(What to do)
In the rows below, please swap "Instruction" for "Command" and reproduce every line with nothing else changed.

Word and element location data
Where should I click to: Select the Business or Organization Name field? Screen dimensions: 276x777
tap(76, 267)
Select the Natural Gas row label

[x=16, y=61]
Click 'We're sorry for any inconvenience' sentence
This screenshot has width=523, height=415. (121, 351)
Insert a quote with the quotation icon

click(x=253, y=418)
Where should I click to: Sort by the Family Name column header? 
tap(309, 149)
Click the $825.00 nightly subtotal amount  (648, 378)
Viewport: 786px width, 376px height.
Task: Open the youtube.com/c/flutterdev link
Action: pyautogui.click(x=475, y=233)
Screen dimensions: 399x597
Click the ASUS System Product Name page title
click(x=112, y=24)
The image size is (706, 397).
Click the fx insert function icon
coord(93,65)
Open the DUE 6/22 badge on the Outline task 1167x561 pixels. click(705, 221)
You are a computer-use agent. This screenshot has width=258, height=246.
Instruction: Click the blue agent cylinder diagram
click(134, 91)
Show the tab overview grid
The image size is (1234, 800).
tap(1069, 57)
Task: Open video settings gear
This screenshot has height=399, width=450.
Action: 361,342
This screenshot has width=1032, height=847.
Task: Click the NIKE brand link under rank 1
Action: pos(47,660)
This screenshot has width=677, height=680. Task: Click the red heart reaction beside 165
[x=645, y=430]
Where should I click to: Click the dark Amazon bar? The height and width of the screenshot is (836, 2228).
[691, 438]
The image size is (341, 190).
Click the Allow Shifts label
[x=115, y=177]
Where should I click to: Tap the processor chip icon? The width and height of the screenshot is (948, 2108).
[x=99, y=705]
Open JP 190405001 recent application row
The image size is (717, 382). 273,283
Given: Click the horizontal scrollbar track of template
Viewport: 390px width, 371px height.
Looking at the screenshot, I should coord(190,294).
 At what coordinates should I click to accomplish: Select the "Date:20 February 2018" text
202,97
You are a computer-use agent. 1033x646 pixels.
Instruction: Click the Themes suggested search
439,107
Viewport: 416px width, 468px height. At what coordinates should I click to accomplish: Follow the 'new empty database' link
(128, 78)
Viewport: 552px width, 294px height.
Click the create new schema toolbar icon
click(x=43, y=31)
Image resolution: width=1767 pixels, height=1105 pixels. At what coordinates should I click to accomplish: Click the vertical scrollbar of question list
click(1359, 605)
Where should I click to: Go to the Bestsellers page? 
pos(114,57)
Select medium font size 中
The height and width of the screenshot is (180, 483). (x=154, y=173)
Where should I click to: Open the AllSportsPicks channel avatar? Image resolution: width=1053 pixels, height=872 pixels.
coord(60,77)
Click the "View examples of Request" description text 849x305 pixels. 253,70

(Answer to the problem)
Where should I click to: Select the Business or Organization Name field? Screen dimensions: 276x777
tap(76, 267)
Select the Natural Gas row label

[x=16, y=61]
Click 'We're sorry for any inconvenience' sentence
This screenshot has width=523, height=415. (121, 351)
Insert a quote with the quotation icon

click(x=253, y=418)
Where should I click to: Sort by the Family Name column header? 
tap(309, 149)
Click the $825.00 nightly subtotal amount  (648, 378)
Viewport: 786px width, 376px height.
Task: Open the youtube.com/c/flutterdev link
Action: pyautogui.click(x=475, y=233)
Screen dimensions: 399x597
Click the ASUS System Product Name page title
click(x=112, y=24)
The image size is (706, 397).
Click the fx insert function icon
coord(93,65)
Open the DUE 6/22 badge on the Outline task 1167x561 pixels. click(705, 221)
You are a computer-use agent. This screenshot has width=258, height=246.
Command: Click the blue agent cylinder diagram
click(134, 91)
Show the tab overview grid
The image size is (1234, 800).
tap(1069, 57)
Task: Open video settings gear
This screenshot has height=399, width=450.
Action: 361,342
This screenshot has width=1032, height=847.
Task: Click the NIKE brand link under rank 1
Action: pos(47,660)
This screenshot has width=677, height=680. Task: Click the red heart reaction beside 165
[x=645, y=430]
Where should I click to: Click the dark Amazon bar? The height and width of the screenshot is (836, 2228).
[691, 438]
The image size is (341, 190).
Click the Allow Shifts label
[x=115, y=177]
Where should I click to: Tap the processor chip icon? The width and height of the screenshot is (948, 2108).
[x=99, y=705]
Open JP 190405001 recent application row
The image size is (717, 382). 273,283
Given: Click the horizontal scrollbar track of template
Viewport: 390px width, 371px height.
Looking at the screenshot, I should coord(190,294).
 At what coordinates should I click to accomplish: Select the "Date:20 February 2018" text
202,97
You are a computer-use agent. 1033x646 pixels.
Command: Click the Themes suggested search
439,107
Viewport: 416px width, 468px height. At what coordinates should I click to accomplish: Follow the 'new empty database' link
(128, 78)
Viewport: 552px width, 294px height.
Click the create new schema toolbar icon
click(x=43, y=31)
Image resolution: width=1767 pixels, height=1105 pixels. At what coordinates should I click to accomplish: Click the vertical scrollbar of question list
click(1359, 605)
Where should I click to: Go to the Bestsellers page? 
pos(114,57)
Select medium font size 中
The height and width of the screenshot is (180, 483). (x=154, y=173)
Where should I click to: Open the AllSportsPicks channel avatar? Image resolution: width=1053 pixels, height=872 pixels.
coord(60,77)
Click the "View examples of Request" description text 849x305 pixels. 253,70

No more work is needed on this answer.